Exercise data =
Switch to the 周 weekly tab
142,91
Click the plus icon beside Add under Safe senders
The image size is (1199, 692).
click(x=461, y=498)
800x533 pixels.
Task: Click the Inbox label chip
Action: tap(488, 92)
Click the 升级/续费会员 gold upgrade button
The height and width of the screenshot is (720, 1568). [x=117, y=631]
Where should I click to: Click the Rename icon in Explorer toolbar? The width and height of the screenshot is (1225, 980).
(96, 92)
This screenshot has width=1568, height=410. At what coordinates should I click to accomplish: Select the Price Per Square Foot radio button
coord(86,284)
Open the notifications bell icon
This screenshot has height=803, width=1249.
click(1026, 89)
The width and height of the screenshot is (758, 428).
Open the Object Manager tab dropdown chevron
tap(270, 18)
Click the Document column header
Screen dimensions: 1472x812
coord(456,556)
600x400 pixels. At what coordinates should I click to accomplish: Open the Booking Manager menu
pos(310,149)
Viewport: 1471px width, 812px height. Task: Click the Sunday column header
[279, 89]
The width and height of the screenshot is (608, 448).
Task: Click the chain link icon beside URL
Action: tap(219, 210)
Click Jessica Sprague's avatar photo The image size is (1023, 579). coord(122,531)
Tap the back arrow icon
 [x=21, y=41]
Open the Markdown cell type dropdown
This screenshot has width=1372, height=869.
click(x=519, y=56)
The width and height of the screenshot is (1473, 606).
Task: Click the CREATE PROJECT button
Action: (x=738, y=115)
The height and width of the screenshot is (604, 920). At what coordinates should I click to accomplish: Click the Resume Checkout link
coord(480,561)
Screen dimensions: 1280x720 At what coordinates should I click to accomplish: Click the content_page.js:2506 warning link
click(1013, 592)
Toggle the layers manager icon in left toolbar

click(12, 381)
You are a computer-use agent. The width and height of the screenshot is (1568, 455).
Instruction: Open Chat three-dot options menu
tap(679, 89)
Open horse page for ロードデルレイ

Your assignment = Reply with exactly the lines above from the one that contains "Open the Object Manager tab dropdown chevron" through the final line of the material, and with nothing else.

Problem solution =
Open the Object Manager tab dropdown chevron
tap(270, 18)
Click the Document column header
Screen dimensions: 1472x812
coord(456,556)
600x400 pixels. At what coordinates should I click to accomplish: Open the Booking Manager menu
pos(310,149)
Viewport: 1471px width, 812px height. Task: Click the Sunday column header
[279, 89]
The width and height of the screenshot is (608, 448).
Task: Click the chain link icon beside URL
Action: tap(219, 210)
Click Jessica Sprague's avatar photo The image size is (1023, 579). coord(122,531)
Tap the back arrow icon
 [x=21, y=41]
Open the Markdown cell type dropdown
This screenshot has width=1372, height=869.
click(x=519, y=56)
The width and height of the screenshot is (1473, 606).
Task: Click the CREATE PROJECT button
Action: (x=738, y=115)
The height and width of the screenshot is (604, 920). At what coordinates should I click to accomplish: Click the Resume Checkout link
coord(480,561)
Screen dimensions: 1280x720 At what coordinates should I click to accomplish: Click the content_page.js:2506 warning link
click(1013, 592)
Toggle the layers manager icon in left toolbar

click(12, 381)
You are a computer-use agent. The width and height of the screenshot is (1568, 455).
Instruction: Open Chat three-dot options menu
tap(679, 89)
Open horse page for ロードデルレイ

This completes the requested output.